Alas, The English Teacher isn’t interested in probing such themes. Instead, it’s a flimsy backstage farce about the problems that mount after Linda persuades her school’s dubious principal (Tony Award winner Norbert Leo Butz) to mount the show, which has the Kafkaesque title of The Chrysalis, despite its mature content.
This plot line is common enough to be predictable: The show will have a vainglorious director (the inevitably cast Nathan Lane), who gets swept up in his own lofty rhetoric. There will be potentially disastrous hanky-panky among the creative personnel. The playwright will throw a tantrum and storm off the set before opening night. The show will go on anyway in front of a packed house.

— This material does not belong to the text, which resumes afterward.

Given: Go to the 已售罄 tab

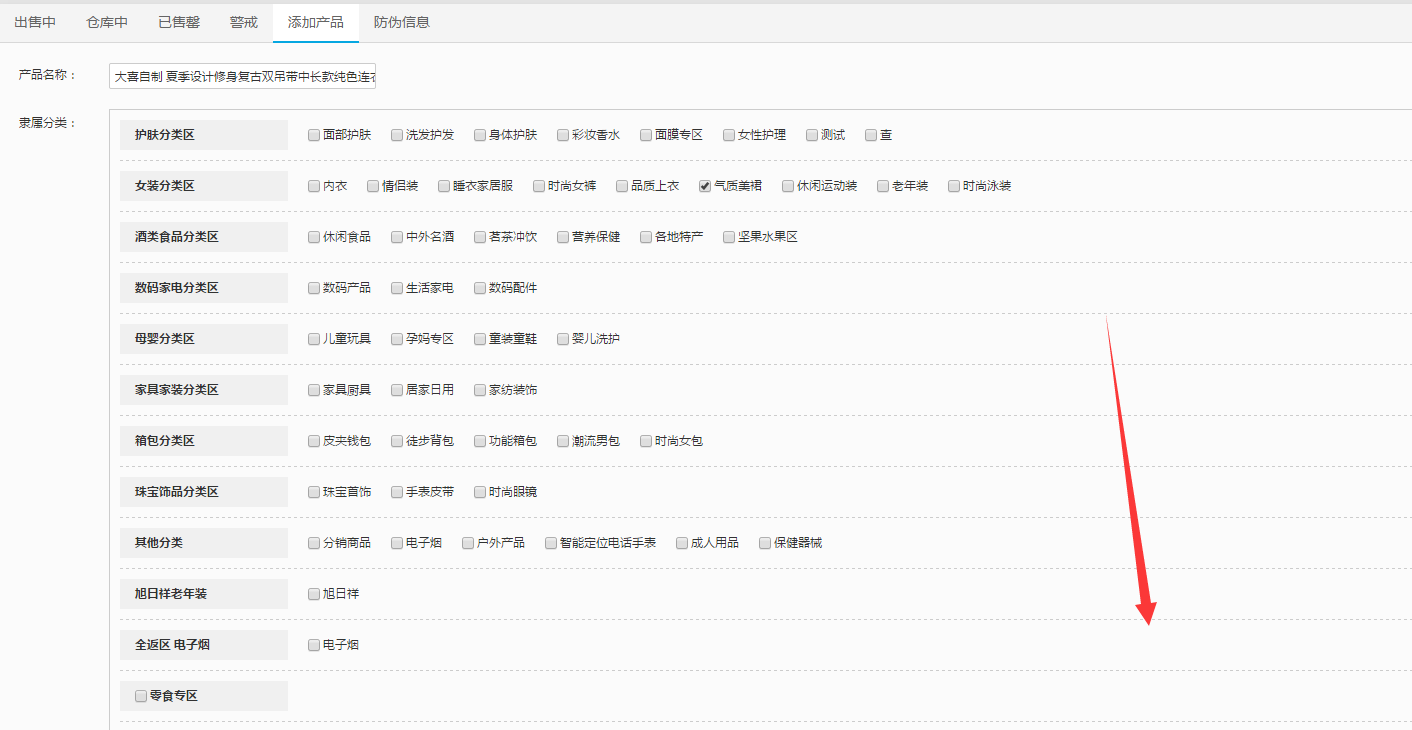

Predictability isn’t always a bad thing, but to overcome a sense of familiarity, a film has to hit its marks with precision and The English Teacher isn’t especially agile. Director Craig Zisk, a sitcom veteran, doesn’t do anything interesting visually and leans heavily on a cloying musical score to push the action along. His one stylistic gimmick, which is to have Linda’s mental notes about her various bad dates (including a righteously mustachioed John Hodgman), appear onscreen as red-inked text, is more cute than inspired.
The bigger problem is that the husband-and-wife writing team of Dan and Stacey Chariton can’t decide whether they want to flatter or talk down to their audience. The script is littered with upper-middlebrow allusions to the likes of Charles Dickens and Stephen Sondheim, but the storytelling is completely remedial, starting with the faux-literary voice-over that fills in the details of the protagonist’s spinsterhood. It doesn’t help that the Charitons are evasive when it comes to their depiction of Jason’s magnum opus, which is seen only in small chunks and seems laughably pretentious.
Moore, one of the great face-scrunchers of contemporary cinema, is right in her wheelhouse playing a character at the mercy of conflicting, overwhelming impulses. Linda wants to do right by Jason’s artistry while also sorting out her attraction to the author, who responds by developing a crush on the underage actress (Lily Collins) cast as his distaff onstage surrogate. Compared with her bravura work impersonating Sarah Palin in Game Change, Moore’s work in The English Teacher might seem like a minor accomplishment, but she is still the movie’s saving grace.
Angarano, who played a striving writer in Gentlemen Broncos, never quite gets a bead on his character, while Greg Kinnear just coasts in the thankless role of Jason’s father, who becomes a more age-appropriate suitor for Linda’s affections. The actor looks as though he would rather be somewhere else, and by the time The English Teacher limps to the credits, it’s hard to begrudge him too much.